Exercise >> Shift every coordinate in the answers of the records below by adding 101 to each number, and give all lines of the records again, requests included. Leave the pictures out.

Provided information >>
----------

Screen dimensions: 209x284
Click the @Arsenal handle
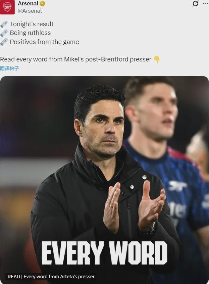click(x=30, y=11)
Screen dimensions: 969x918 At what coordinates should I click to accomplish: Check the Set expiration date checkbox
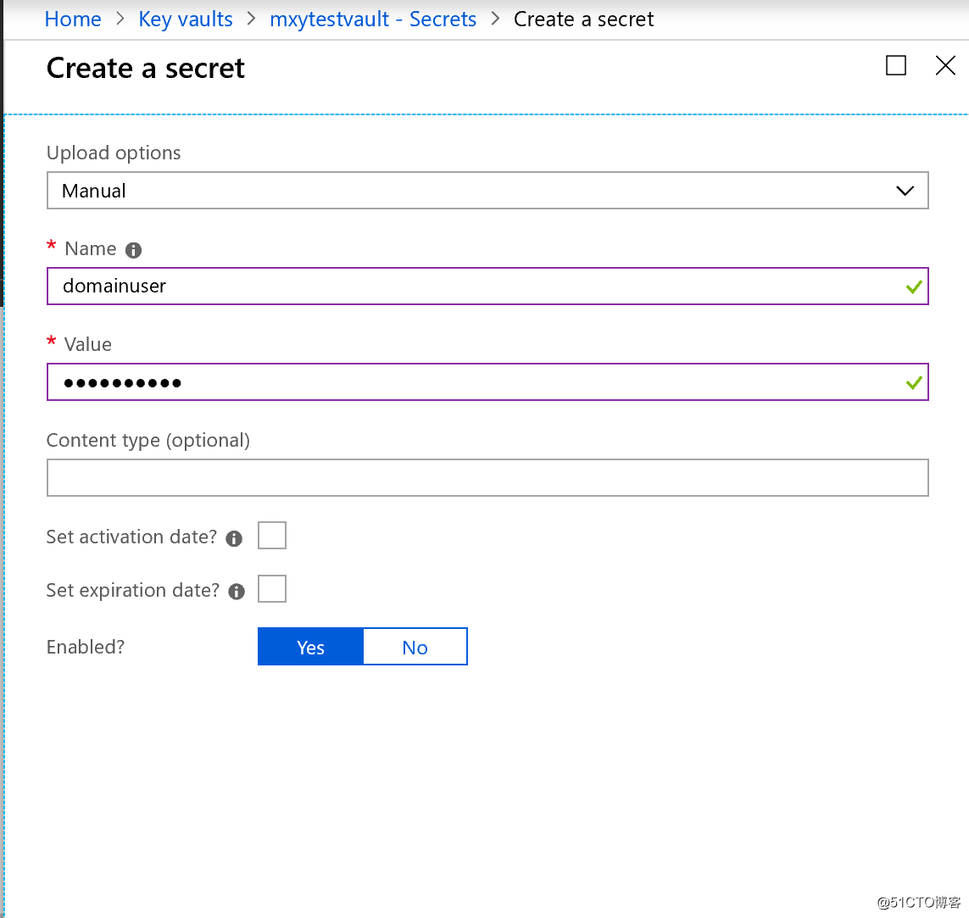[272, 588]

----------

Correct answer >>
Screen dimensions: 209x284
Click the @Arsenal handle
click(x=131, y=112)
Screen dimensions: 969x918 At what coordinates should I click to accomplish: Check the Set expiration date checkbox
[373, 689]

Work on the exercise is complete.